The application of robots in gait training is a relatively new development. Randomized clinical trials showed that conventional therapy outperforms the first generation of robotic devices. Recent insights and developments resulted in new devices and modifications of existing devices that overcome some of the limitations of the first generation of robotic gait trainers. In designing and controlling robotic devices, choices have to be made. We made these choices to improve on the task specificity, active participation, and facilitating different recovery process, whereas other researchers and companies might want to im­prove the training on other aspects. Clinical trials need to prove that the next generation of robotic gait training devices results in larger func­tional improvements and/or faster improvements.
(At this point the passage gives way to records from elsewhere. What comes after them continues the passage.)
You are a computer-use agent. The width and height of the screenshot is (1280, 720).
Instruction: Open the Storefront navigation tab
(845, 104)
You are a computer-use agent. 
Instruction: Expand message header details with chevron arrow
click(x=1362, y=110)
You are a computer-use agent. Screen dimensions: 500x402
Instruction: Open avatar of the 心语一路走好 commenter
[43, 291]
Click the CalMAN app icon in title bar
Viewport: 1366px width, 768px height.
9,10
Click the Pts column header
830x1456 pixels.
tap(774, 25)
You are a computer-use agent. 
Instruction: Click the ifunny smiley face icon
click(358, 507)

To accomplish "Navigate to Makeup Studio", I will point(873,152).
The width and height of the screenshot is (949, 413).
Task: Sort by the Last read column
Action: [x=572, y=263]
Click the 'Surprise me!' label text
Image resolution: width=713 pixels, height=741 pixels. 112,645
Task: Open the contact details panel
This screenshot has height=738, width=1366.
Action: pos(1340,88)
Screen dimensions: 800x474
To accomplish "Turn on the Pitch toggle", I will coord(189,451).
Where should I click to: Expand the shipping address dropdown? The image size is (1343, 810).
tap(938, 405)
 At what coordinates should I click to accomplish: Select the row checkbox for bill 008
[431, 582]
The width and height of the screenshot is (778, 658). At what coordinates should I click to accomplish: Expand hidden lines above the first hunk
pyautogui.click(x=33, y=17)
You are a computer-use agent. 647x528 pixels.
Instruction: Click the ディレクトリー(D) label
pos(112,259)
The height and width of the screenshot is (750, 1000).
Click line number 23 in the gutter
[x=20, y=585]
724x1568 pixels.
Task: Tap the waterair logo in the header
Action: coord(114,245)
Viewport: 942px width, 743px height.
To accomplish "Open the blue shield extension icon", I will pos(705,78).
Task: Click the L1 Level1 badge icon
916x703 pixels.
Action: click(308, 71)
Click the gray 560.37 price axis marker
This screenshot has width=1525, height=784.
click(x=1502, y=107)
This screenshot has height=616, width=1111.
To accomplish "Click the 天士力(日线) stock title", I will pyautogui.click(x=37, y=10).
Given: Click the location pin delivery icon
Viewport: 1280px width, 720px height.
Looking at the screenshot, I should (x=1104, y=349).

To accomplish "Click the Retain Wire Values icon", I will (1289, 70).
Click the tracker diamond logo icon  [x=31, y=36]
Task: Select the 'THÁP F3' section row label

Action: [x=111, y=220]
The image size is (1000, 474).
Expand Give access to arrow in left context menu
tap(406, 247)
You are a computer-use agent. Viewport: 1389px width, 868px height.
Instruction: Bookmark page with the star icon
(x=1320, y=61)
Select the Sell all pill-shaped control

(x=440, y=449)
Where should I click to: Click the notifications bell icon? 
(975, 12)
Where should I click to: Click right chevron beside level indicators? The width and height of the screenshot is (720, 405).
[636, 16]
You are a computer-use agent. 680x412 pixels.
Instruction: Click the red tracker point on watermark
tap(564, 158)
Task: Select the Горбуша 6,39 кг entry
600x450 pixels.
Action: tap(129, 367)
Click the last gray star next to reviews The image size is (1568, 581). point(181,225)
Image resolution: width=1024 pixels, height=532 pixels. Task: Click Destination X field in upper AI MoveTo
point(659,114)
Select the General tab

Comparison of the outcome of the clinical trials with the different devices should provide us with insight in which training aspects are the key elements in facilitating functional improvement.

In the end, robot-aided training should be tailored to each patient’s specific impairments, capacities, and prognosis. This requires objective and quantitative measures of the impairments and capacities. The unique features of robotic gait training devices can be used to obtain (some of) the measures. So, robotic gait training devices can be used not only to apply the training but also to predict whether the training will be effective and what the content of the training should be.